Une occasion manquée

Dans une interview au site nonfiction.org, Félicien Faury répond à une question portant sur la part de fantasme et de réalité dans les menaces perçues par les électeurs RN : « Prenons un exemple. Un discours que j’ai souvent récolté durant mon enquête consistait à mettre en équivalence les “immigrés” et les “chômeurs”. D’un côté, il est vrai que, dans les territoires que j’ai étudiés, les quartiers où les immigrés et étrangers sont surreprésentés sont aussi les quartiers les plus durement frappés par le chômage et la pauvreté. Les électeurs du RN “n’inventent” donc pas cette corrélation. En revanche, ils vont l’expliquer par des causalités naturalisantes et individualisantes (avec tout un ensemble de stéréotypes sur la fainéantise ou la “mauvaise volonté” des immigrés), et non par des causes sociales, collectives, structurelles. En outre, leurs perceptions vont se fixer sur les seules situations de chômage, en invisibilisant tout le travail fourni par ailleurs par une main-d’œuvre immigrée et étrangère ».
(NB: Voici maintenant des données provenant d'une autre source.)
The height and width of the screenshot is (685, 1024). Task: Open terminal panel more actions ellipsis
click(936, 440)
Ce texte développe un argument fort. Il n’évacue pas le réel, comme le fait le procès en paranoïa, mais fait porter le débat sur l’interprétation de ce réel. On ne peut que regretter que l’auteur n’ait pas appliqué cet argument aux deux sujets évoqués précédemment. « Pour le sociologue que je suis, explique Félicien Faury, il s’agit de rappeler tout un ensemble de faits objectifs, mais je n’avais pas non plus envie que tout mon livre se résume à du fact checking  des discours des électeurs interrogés. » Il se trouve que les faits derrière les discours sont la plupart du temps absents. Et quand il arrive au sociologue pourtant de faire ce fact checking c’est pour montrer que le réel invalide les propos des enquêtés. Pourquoi ne pas avoir fait de même pour les questions de sécurité et de religion ? Elles sont pourtant centrales. Voilà une occasion manquée de donner à cette enquête toute la profondeur qu’elle aurait méritée.
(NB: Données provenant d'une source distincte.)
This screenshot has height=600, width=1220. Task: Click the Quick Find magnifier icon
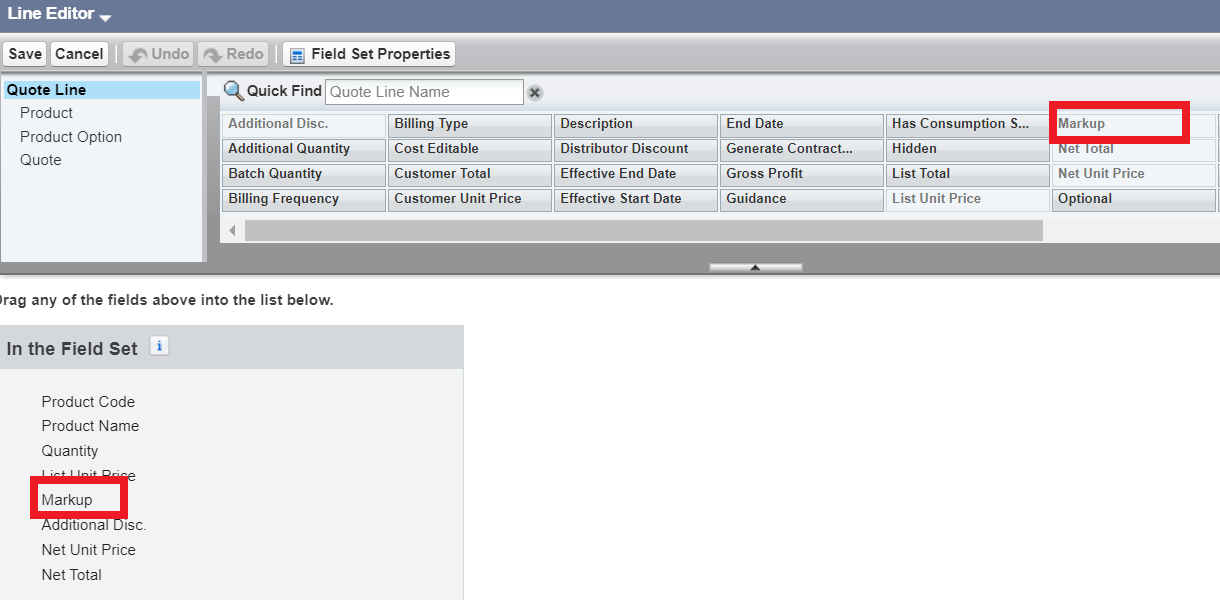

Le livre participe donc d’un réflexe bien installé à gauche voulant qu’il y ait des thèmes de droite ou des thèmes qui pourraient faire le jeu du RN… Cette gauche déserte de plus en plus de sujets tandis que l’extrême droite fait feu de tous les sujets, s’emparant des thèmes comme le pouvoir d’achat, la république, l’écologie, etc. La gauche exclut de son domaine de compétence de plus en plus de questions ; à l’opposé de l’extrême droite qui, sans vergogne, s’empare de tout.

On peut considérer bien au contraire que c’est le silence gêné sur ces problèmes qui fait le jeu du RN. Il installe l’extrême droite dans la position confortable de celui qui dit le réel, tandis que la gauche serait synonyme de déni du réel, de refus de voir.

Pour éviter que la prise en charge de ces thèmes soient récupérés par le RN, il conviendrait de montrer qu’ils ne s’expliquent pas de façon naturalisante et individualisante, mais par des causes sociales (la pauvreté n’expliquant pas tout) et que ce sont les habitants des quartiers qui en sont les premières victimes. Le journal L’Humanité ne manque pas d’articles montrant comment des mères de tel ou tel quartier ont pu s’organiser contre les dealers, comment des parents ont pu constituer des patrouilles pendant les émeutes pour protéger écoles et gymnases, etc.

Florian Gulli est philosophe. Il est membre du comité de rédaction de Cause commune.